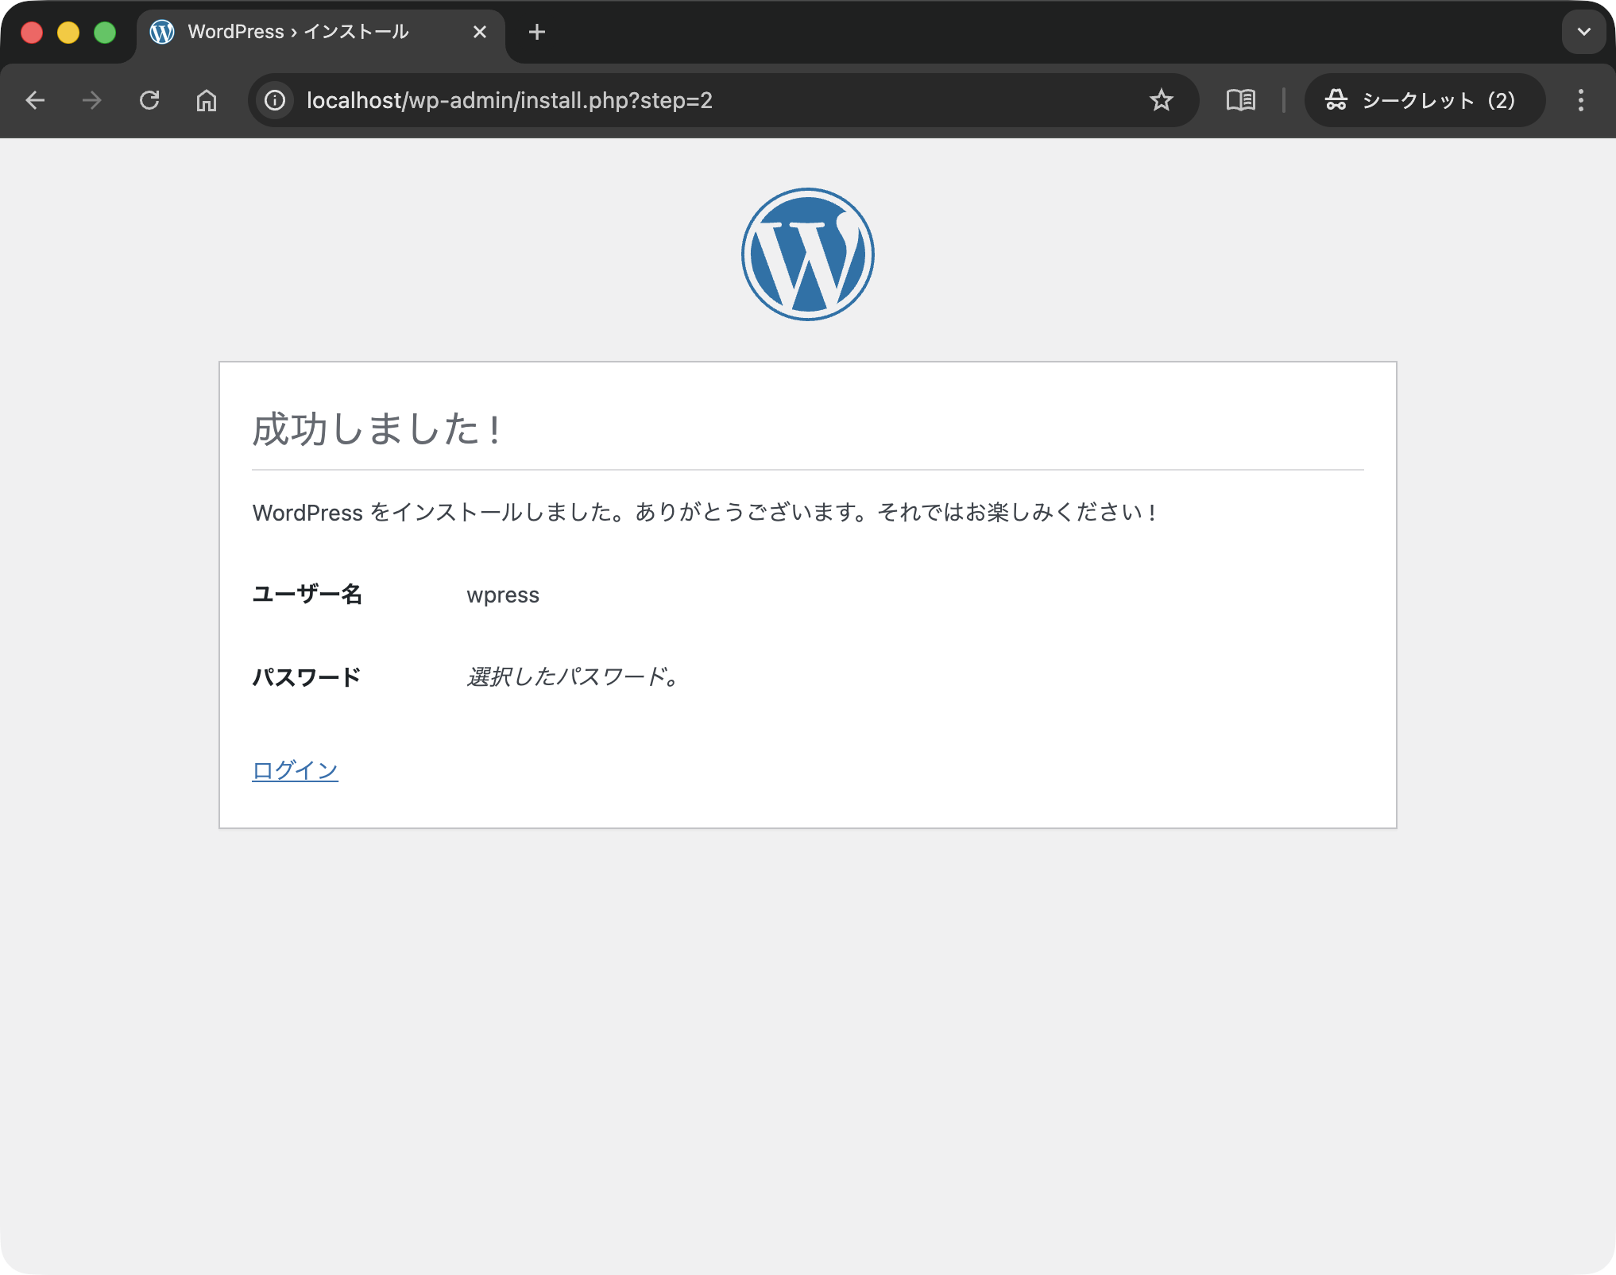Open a new tab with plus button
Viewport: 1616px width, 1275px height.
(537, 32)
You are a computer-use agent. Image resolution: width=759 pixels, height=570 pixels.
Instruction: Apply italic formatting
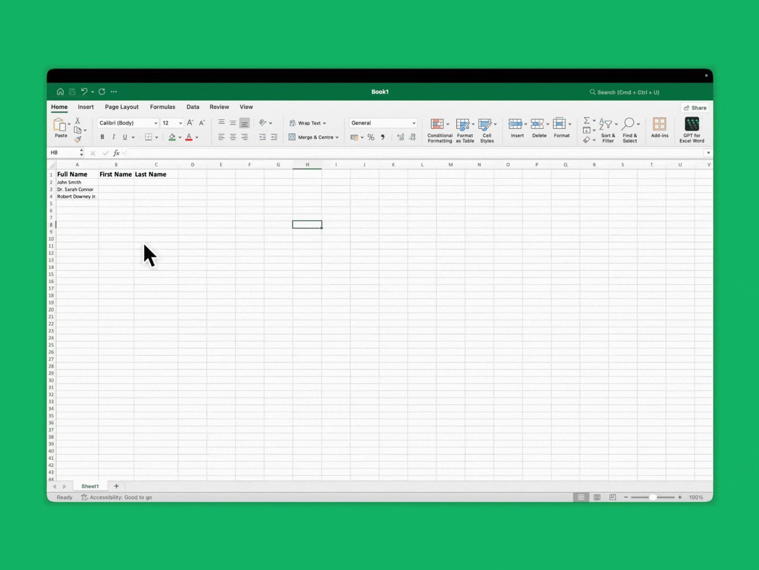coord(114,137)

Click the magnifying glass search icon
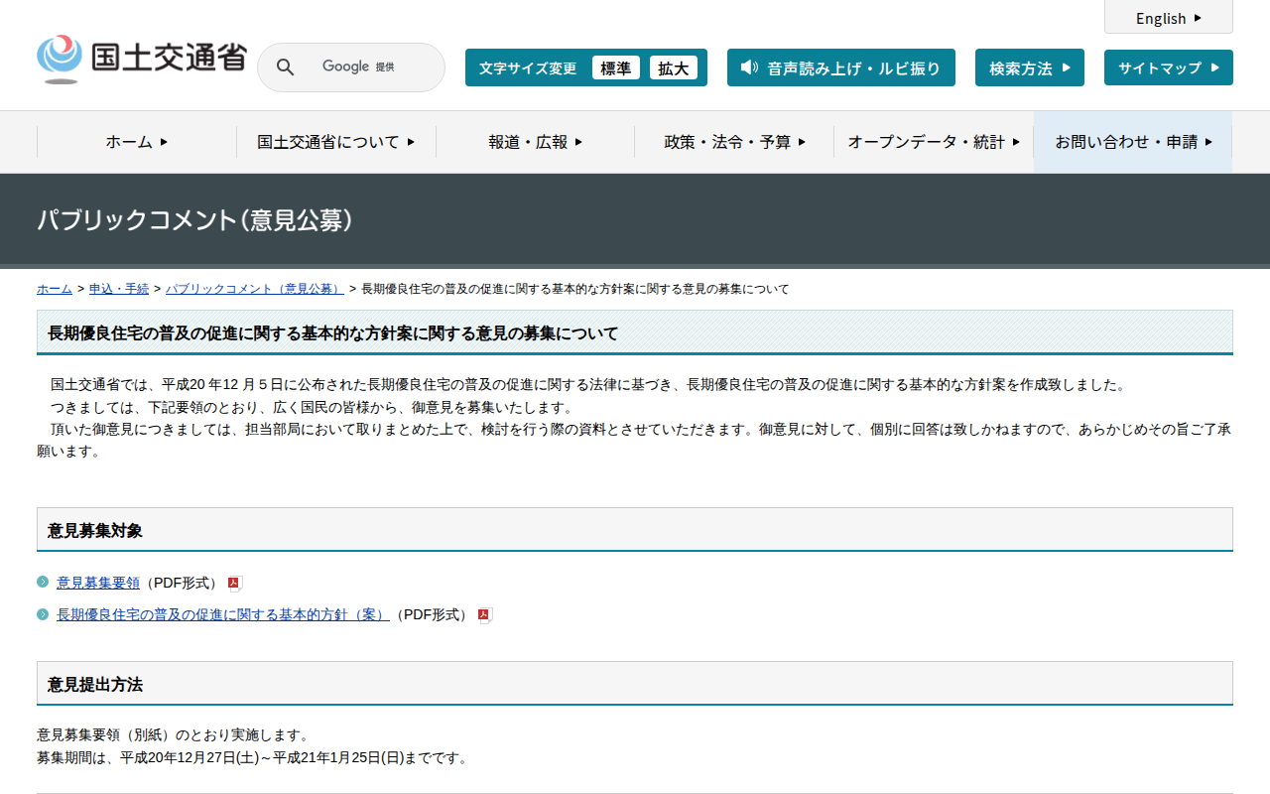pyautogui.click(x=285, y=66)
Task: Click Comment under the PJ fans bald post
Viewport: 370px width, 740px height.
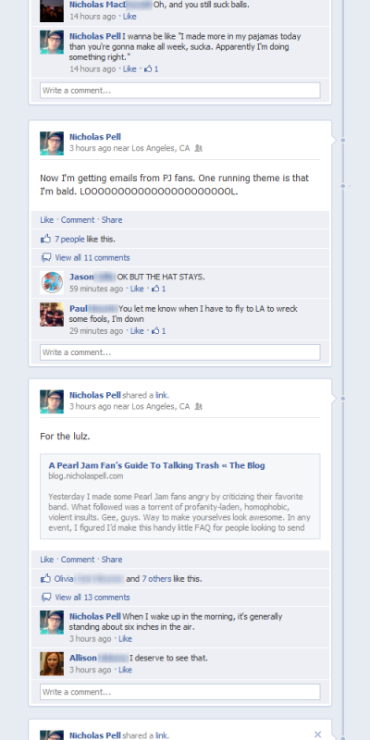Action: click(x=78, y=220)
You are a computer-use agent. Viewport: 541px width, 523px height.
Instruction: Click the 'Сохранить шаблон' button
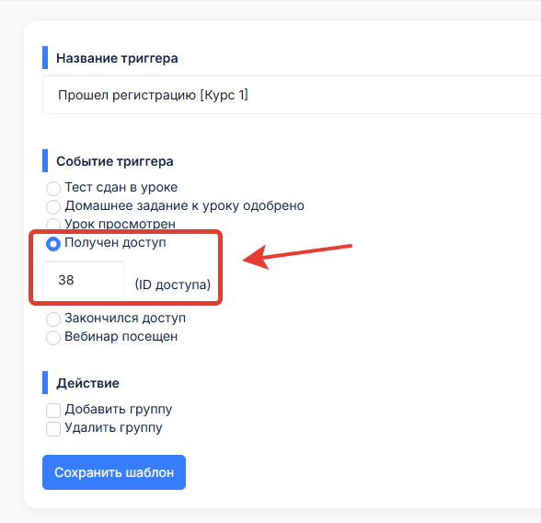click(x=114, y=472)
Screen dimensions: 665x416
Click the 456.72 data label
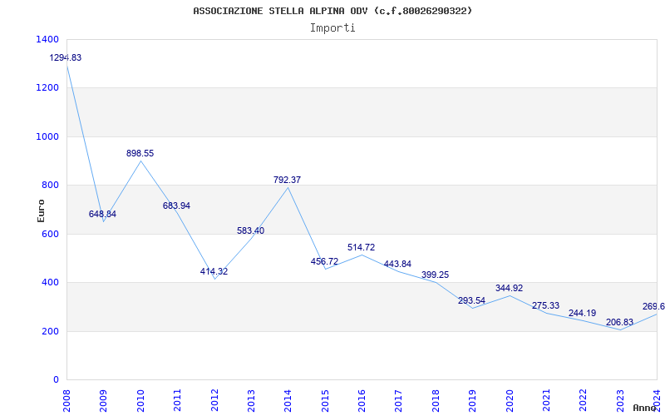[324, 262]
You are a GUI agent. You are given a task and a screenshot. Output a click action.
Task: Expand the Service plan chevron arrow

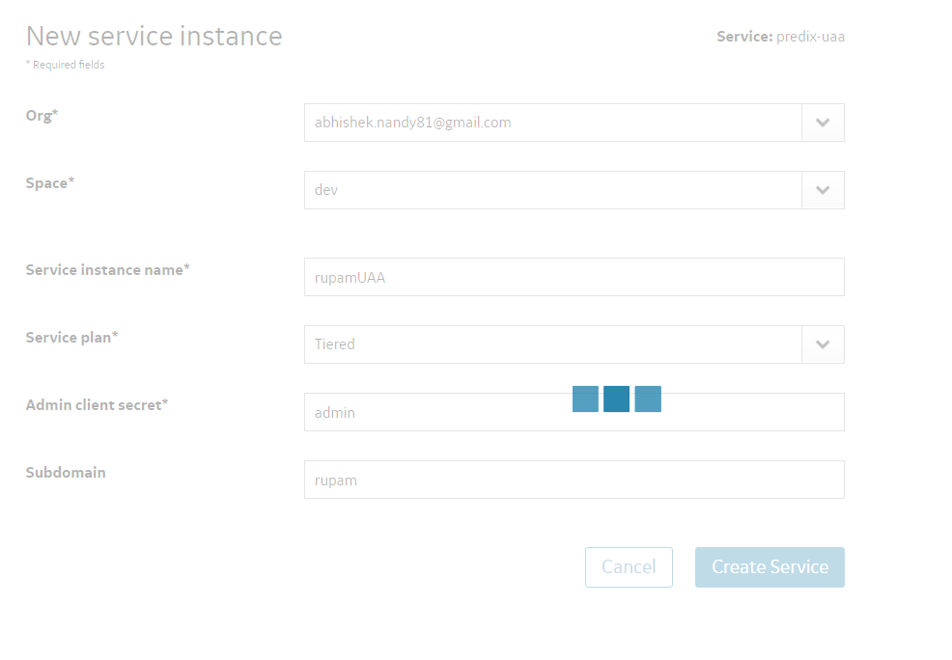pos(823,344)
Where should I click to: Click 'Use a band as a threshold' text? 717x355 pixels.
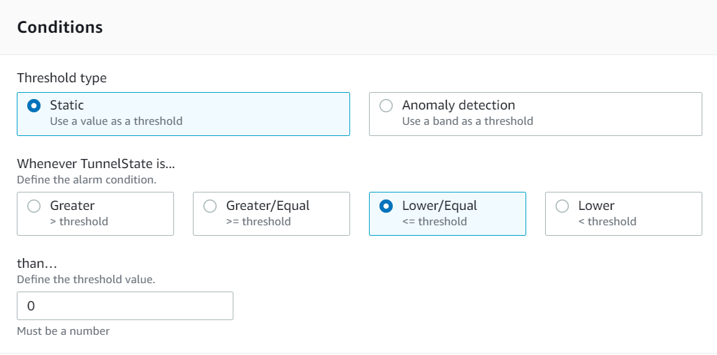[x=467, y=121]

──────────────────────────────

Render every line of the rows above as a JSON list of strings, one string per line, with blank lines omitted. Leave the pictures out.

[
  "Open a new tab with plus button",
  "Viewport: 1616px width, 1275px height.",
  "(537, 32)",
  "You are a computer-use agent. Image resolution: width=759 pixels, height=570 pixels.",
  "Instruction: Apply italic formatting",
  "coord(114,137)",
  "Click the magnifying glass search icon",
  "pyautogui.click(x=285, y=66)",
  "Task: Click Comment under the PJ fans bald post",
  "Viewport: 370px width, 740px height.",
  "Action: click(x=78, y=220)",
  "You are a computer-use agent. Viewport: 541px width, 523px height.",
  "Instruction: Click the 'Сохранить шаблон' button",
  "click(x=114, y=472)",
  "Screen dimensions: 665x416",
  "Click the 456.72 data label",
  "[324, 262]",
  "You are a GUI agent. You are given a task and a screenshot. Output a click action.",
  "Task: Expand the Service plan chevron arrow",
  "pos(823,344)",
  "Where should I click to: Click 'Use a band as a threshold' text? 717x355 pixels.",
  "[x=467, y=121]"
]